After some more reading I am not done with random numbers yet.

I posted one of the tests, the Chi Squared test. In a uniform random sequence the number of occurrences of each number are counted ad compared against theoretical counts.

That does not tell anything about how the numbers are distributed in the sequence. The occurrences of each number may be the same or close, but the sequence may not be random.

The sequential test looks at occurrences of sub sequences, looking for data clumping.

At 200 million samples a sequence of up to 7 numbers can be tested for a uniform distribution 0-10.

Above that run time is a problem on my PC.

Both the c++ mt19937 and the URAND function have max ints 0x7fffffff. To test over the full integer range at once would be difficult.

The full test would require calculating the theoretical probabilities of a sub sequence and do a Chi Squared test.
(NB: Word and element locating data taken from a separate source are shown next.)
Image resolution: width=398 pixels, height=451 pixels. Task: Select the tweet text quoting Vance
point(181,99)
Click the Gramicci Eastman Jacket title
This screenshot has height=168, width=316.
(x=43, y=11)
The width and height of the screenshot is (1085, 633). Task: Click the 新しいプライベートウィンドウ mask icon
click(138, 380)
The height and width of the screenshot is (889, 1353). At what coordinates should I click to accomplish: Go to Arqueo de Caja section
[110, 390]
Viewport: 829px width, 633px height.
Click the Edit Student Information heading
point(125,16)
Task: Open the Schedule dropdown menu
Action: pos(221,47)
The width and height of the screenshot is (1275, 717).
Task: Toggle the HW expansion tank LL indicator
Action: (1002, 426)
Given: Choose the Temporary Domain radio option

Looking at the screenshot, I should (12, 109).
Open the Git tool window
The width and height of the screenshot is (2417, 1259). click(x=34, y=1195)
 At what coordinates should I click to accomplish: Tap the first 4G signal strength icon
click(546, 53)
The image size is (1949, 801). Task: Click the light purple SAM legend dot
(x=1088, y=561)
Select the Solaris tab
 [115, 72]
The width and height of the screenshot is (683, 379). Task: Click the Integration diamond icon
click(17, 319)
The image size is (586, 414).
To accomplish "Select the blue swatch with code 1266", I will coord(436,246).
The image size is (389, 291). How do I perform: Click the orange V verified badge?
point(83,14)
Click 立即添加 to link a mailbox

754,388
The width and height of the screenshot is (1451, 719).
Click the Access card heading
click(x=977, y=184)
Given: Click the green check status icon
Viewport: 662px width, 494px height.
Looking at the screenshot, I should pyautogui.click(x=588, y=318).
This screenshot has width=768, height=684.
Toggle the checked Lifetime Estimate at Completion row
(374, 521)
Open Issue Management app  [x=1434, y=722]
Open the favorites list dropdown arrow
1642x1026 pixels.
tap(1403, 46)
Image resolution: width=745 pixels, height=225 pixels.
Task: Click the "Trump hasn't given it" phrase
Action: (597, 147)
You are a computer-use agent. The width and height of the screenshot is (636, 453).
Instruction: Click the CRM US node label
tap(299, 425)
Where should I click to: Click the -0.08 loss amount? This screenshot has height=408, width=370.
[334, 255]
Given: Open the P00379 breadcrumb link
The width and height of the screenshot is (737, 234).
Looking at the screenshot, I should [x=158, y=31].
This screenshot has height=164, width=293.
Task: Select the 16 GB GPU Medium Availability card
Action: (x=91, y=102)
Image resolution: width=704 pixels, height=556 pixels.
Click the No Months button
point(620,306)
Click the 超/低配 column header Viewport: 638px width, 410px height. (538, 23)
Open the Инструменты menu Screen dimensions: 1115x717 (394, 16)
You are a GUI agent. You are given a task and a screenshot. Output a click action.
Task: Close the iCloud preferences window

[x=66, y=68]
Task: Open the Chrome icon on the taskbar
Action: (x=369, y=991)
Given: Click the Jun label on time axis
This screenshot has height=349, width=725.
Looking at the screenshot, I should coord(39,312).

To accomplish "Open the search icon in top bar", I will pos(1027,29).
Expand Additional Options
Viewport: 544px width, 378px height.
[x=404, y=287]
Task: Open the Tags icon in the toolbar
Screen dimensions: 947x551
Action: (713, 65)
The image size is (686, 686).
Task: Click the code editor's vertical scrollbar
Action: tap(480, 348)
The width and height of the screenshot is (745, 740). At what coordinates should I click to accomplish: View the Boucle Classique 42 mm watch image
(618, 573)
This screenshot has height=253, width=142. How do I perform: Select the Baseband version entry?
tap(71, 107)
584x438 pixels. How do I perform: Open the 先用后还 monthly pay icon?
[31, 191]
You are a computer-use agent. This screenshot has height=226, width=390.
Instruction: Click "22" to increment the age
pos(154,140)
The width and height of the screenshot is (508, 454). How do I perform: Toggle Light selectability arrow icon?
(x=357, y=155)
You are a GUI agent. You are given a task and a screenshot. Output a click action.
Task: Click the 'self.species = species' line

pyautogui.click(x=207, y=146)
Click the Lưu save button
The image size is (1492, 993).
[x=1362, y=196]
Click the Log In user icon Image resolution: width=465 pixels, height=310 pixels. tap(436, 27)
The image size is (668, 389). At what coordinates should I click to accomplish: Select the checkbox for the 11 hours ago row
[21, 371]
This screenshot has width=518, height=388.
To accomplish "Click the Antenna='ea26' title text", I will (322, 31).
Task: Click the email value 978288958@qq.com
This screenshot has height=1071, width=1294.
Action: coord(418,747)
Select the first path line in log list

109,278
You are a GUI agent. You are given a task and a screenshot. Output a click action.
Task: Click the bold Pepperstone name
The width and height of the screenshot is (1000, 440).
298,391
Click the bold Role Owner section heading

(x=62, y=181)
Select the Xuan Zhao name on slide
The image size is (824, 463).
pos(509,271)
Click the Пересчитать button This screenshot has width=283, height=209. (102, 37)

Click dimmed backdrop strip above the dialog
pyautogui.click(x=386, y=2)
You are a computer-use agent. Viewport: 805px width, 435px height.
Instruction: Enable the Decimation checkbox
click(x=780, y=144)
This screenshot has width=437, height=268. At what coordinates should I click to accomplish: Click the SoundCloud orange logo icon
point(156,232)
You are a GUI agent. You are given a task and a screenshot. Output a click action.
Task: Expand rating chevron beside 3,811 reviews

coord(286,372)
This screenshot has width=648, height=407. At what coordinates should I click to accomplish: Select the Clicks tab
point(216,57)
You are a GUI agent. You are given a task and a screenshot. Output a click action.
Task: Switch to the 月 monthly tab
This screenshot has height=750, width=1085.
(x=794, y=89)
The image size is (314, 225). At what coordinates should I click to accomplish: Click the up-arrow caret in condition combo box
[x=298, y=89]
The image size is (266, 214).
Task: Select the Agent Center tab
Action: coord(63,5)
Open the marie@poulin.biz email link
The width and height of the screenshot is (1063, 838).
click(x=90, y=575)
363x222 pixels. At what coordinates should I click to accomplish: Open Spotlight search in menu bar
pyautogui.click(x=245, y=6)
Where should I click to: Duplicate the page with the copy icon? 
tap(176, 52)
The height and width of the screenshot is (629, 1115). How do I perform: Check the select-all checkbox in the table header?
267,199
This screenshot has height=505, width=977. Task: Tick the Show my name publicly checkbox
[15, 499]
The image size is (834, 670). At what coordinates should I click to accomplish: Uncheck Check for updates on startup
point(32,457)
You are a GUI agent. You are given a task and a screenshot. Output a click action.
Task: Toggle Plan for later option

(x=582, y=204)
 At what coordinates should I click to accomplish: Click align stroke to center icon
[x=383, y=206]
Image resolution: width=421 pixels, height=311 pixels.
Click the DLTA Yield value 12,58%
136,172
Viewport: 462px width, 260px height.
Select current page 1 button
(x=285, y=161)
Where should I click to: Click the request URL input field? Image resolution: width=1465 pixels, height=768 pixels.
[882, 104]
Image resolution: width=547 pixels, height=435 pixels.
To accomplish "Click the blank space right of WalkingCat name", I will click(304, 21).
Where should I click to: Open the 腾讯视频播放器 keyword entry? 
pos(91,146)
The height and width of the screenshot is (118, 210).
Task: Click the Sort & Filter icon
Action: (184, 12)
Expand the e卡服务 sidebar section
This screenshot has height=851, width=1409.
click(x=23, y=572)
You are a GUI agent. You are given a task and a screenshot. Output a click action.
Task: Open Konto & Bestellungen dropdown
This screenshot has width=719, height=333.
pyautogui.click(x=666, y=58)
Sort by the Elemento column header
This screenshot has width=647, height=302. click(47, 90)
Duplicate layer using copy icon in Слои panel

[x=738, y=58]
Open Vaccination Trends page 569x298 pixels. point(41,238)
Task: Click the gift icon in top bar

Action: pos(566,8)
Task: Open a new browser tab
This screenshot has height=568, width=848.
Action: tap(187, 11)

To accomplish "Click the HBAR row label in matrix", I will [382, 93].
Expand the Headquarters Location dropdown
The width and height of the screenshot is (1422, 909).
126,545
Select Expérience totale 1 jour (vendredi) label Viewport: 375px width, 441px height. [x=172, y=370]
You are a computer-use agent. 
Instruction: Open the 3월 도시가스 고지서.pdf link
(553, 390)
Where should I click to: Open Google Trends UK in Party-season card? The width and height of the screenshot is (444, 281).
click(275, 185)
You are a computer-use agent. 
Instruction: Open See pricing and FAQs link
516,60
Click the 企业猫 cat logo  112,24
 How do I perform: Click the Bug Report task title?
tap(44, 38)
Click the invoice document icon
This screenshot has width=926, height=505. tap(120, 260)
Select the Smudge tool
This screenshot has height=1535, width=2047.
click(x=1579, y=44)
I just compared URAND to C++ mt19937.

So far URAND algorithm seems to be a good replacement for rand() if you are using C. With C++ the random functions are preferred.

There is one more test, the spectral te

See Knuth Vol 2 Semi Numeral Algorithms chapter 3, empirical tests section.. PDFs online.

Code:

#include <chrono>
#include <random>

void sequential_test(void){
    cout<<"sequential testt"<<endl;
    unsigned seed = chrono::system_clock::now().time_since_epoch().count();
    mt19937 rand_gen(seed);
     uniform_int_distribution<int> dist (0,10);;
    unsigned long long rand_num = seed;
    unsigned long long urand_max = 0x7fffffff;
    unsigned long long m = 0x000fffffffffffff;
    unsigned long long mh = m/2;
    unsigned long long k1 = 2*ceil((mh)*(.5 - sqrt(3)/6.)) + 1;
    unsigned long long k2 = 8*ceil((mh)*atan(1.)/8.) + 5;

   int j,i, n = 200000000,urandcnt = 0,cppcnt = 0;
   int nseq = 3;
   int seq[8] = {0,1,2,3,4,5,6,7};
   int cppflag,urandflag;
   int *cpp = new int[n];
   int *urand = new int[n];

   for(i=0;i<n;i++){
        urand[i] = rand_num%11; //0-10
        rand_num = rand_num*k2 + k1;
        cpp[i] = dist(rand_gen);
    }
    for(i=0;i<n-nseq;i++){
        cppflag = 0;
        urandflag = 0;
        for(j=0;j<nseq;j++){
            if(seq[j] != urand[i+j])urandflag = 1;
            if(seq[j] != cpp[i+j])cppflag = 1;
        }
        if(cppflag == 0)cppcnt++;
        if(urandflag == 0)urandcnt++;
    }
    cout<<"cpp  "<<cppcnt<<endl;
    cout<<"urand  "<<urandcnt<<endl;
}

steve_bank · Aug 6, 2024

Knuth's Shuffle

Fisher–Yates shuffle - Wikipedia

en.wikipedia.org

The Fisher–Yates shuffle is named after Ronald Fisher and Frank Yates, who first described it. It is also known as the Knuth shuffle after Donald Knuth.[2] A variant of the Fisher–Yates shuffle, known as Sattolo's algorithm, may be used to generate random cyclic permutations of length n instead of random permutations.

The modern version of the Fisher–Yates shuffle, designed for computer use, was introduced by Richard Durstenfeld in 1964[4] and popularized by Donald E. Knuth in The Art of Computer Programming as "Algorithm P (Shuffling)".[5] Neither Durstenfeld's article nor Knuth's first edition of The Art of Computer Programming acknowledged the work of Fisher and Yates; they may not have been aware of it.[citation needed] Subsequent editions of Knuth's The Art of Computer Programming mention Fisher and Yates' contribution.[6]
The algorithm described by Durstenfeld is more efficient than that given by Fisher and Yates: whereas a naïve computer implementation of Fisher and Yates' method would spend needless time counting the remaining numbers in step 3 above, Durstenfeld's solution is to move the "struck" numbers to the end of the list by swapping them with the last unstruck number at each iteration. This reduces the algorithm's time complexity to O ( n ) compared to O ( n 2 ) for the naïve implementation.[7] This change gives the following algorithm (for a zero-based array).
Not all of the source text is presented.